Gulak spent years in the independent scene before signing with WWE. He has appeared on Raw and SmackDown — the company’s flagship TV shows — and has wrestled on pay-per-view in front of 60,000 fans. In a business in which longevity is rare, Gulak has carved a role with the industry’s leader.

“The WWE is acknowledging the perfection of pro wrestling within guys and they’re giving them the spot,” said Bill Posada, who wrestled in CZW as Joker and assists Gulak at CatchPoint. “They need to show the world that it’s more than oily muscles and a bunch of grunting. There’s technique involved. It’s fluid. I try to explain to people about pro wrestling and they say it’s fake. So I say look at a performance like Cirque du Solei. It’s choreographed because that’s how you tell the story, but all the acrobatics, all the dancing is all real. That’s all talent. Wrestling is the same thing.

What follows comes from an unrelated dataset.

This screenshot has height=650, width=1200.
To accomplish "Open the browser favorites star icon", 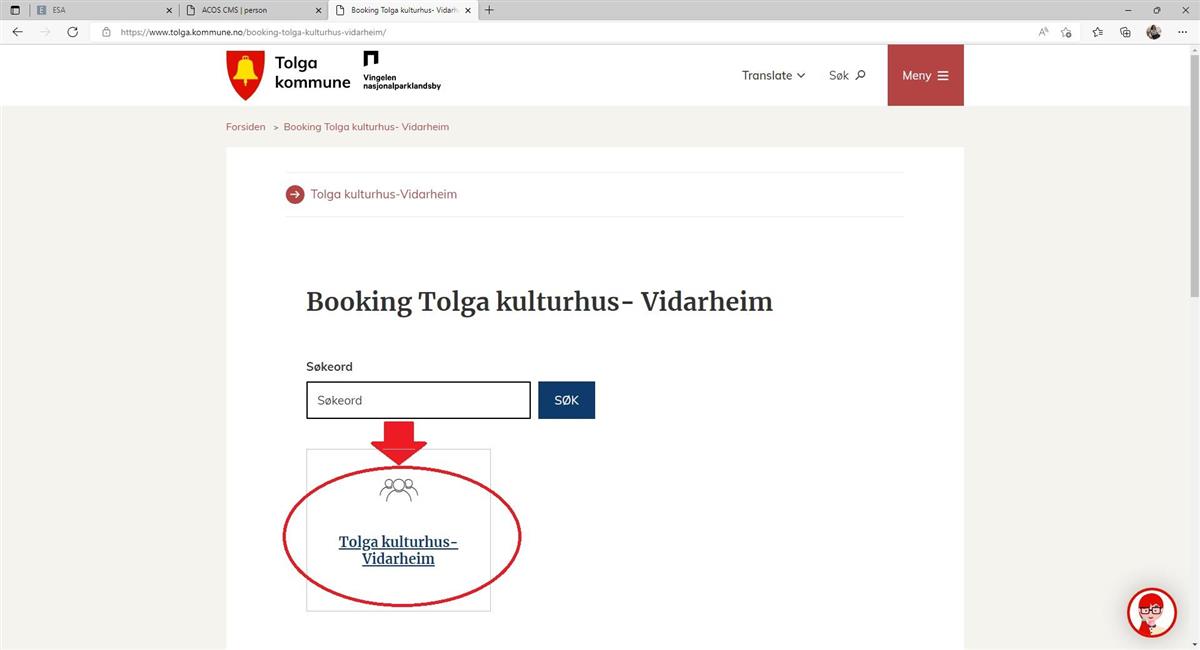I will pyautogui.click(x=1097, y=32).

“All the hard work he’s done and getting to where he is now. That’s all him. It’s all work. Nonstop. Hustle. Grind. Doing shows every weekend. Traveling to different territories to work at different promotions. Building his name and maturing throughout. He worked his [butt] off.”

Zabarsky, 78, no longer watches wrestling like he used to and he stopped going to shows in South Philly. But he knows what Gulak is up to and has watched him on TV. Sometimes Zabarsky will be in a grocery store near his home in Northeast Philly and an adult will stop him, asking if he was his or her elementary-school teacher. Some remember Zabarsky for the lessons he taught. Or the time he took them to City Hall. Some remember him for the King Kong Bundy photo, the trips to South Philly, and how a teacher introduced a kid to a career.

“I don’t think Jack picked me up and said, ‘He’s going to be a future WWE wrestler,’ ” Gulak said. “I think it was just like, ‘They like wrestling. These are nice kids. Hopefully they have a nice future. I like mentoring people, so why not take them to a show?’ ”

Zabarsky helped Gulak find a path to chase his dream. Eventually, Gulak became a star. And now he is a teacher just like the guy who had a King Kong Bundy photo on his chalkboard.

“The profession is a wonderful thing to be in,” Zabarsky said. “You work with kids and hopefully you can direct them to their greatest potential later on in life. When they remember, it’s a very good feeling.”